Benchmarking HEP workloads on HPC facilities
Project reference: 2109
High Energy Physics (HEP) community has a large number of various workloads (e.g. pure statistical analysis vs LHC event reconstruction) that differ not only by their requirements (compute vs I/O driven) but also by the capability of utilization of heterogeneous resources. For the purpose of standardization of these workflows and in order to simplify the process of evaluation of new computing platforms, a container-based benchmarking suite was developed that only recently started being tested at HPC facilities. The goal of this project is to contribute to this effort by adding new types of workflows to already available set and, at the same time, test out HEP workloads on new types of hardware like Nvidia GPUs, AMD CPUs and GPUs, ARM, etc. Furthermore, it would be interesting to understand how to combine efforts with PRACE benchmarking tools (i.e. UEABS).
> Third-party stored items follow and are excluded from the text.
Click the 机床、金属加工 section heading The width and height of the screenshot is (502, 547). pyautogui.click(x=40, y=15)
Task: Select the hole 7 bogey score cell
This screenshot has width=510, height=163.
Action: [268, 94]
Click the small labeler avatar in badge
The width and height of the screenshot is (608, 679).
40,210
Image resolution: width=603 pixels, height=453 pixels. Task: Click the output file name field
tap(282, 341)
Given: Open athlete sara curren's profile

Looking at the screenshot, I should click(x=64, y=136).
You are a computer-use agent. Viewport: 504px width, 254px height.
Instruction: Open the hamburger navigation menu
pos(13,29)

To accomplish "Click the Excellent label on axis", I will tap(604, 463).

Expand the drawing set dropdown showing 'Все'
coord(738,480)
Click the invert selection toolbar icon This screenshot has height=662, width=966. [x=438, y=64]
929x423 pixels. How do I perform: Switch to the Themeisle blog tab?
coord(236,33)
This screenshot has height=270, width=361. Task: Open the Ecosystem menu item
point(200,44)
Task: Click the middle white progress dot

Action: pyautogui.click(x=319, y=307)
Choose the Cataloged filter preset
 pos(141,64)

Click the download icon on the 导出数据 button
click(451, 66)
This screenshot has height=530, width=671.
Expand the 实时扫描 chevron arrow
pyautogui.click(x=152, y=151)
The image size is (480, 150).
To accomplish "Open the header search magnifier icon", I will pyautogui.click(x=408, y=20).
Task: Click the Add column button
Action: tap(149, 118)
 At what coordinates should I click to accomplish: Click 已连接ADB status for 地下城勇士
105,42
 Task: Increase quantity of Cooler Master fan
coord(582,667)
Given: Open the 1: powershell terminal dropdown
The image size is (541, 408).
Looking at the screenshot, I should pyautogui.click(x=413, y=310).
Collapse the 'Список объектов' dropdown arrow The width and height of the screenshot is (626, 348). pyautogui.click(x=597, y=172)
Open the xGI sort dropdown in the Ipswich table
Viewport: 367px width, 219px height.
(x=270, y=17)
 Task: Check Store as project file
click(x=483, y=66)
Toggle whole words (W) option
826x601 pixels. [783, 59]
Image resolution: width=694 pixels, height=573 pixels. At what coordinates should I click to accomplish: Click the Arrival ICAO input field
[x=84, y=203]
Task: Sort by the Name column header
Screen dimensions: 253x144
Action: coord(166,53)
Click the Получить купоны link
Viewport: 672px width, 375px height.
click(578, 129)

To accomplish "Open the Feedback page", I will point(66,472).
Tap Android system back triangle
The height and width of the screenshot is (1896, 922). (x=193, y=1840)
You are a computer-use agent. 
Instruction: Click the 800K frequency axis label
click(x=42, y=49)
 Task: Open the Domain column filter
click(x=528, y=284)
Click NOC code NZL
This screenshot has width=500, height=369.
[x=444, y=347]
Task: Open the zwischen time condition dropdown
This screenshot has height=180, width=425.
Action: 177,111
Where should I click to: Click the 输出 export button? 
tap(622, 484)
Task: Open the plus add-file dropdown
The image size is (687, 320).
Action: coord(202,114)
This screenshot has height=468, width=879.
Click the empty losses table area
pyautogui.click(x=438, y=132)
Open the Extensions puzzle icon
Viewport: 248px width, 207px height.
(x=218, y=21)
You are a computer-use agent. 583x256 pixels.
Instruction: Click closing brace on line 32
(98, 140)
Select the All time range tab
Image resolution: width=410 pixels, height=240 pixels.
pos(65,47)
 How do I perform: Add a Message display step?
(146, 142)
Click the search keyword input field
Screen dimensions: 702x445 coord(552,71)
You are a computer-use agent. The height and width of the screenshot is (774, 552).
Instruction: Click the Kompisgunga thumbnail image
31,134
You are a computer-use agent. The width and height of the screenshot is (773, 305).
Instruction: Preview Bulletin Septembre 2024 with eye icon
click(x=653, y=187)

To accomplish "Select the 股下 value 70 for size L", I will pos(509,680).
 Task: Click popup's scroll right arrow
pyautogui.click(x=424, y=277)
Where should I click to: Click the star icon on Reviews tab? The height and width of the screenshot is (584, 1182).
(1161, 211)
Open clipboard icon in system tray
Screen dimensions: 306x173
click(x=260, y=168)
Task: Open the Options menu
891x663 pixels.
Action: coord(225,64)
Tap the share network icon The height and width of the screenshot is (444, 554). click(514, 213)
Project Mentor: Maria Girone
Project Co-mentor:David Southwick (CERN) and Sagar Dolas (SURF)
Site Co-ordinator: Maria Girone (CERN) and Carlos Teiieiro Barjas (SURF)
Participants: Miguel de Oliveira Guerreiro, María Menéndez Herrero
Learning Outcomes:
- A student will get an opportunity to get familiarized with containers and how this gets integrated into HPC facilities’ batch systems.
- Experience using heterogenous computing architectures and working knowledge of running scientific workloads on these platforms.
Student Prerequisites (compulsory):
- Working knowledge of at least one programming language
- Bash, stating this explicitly rather than in 1)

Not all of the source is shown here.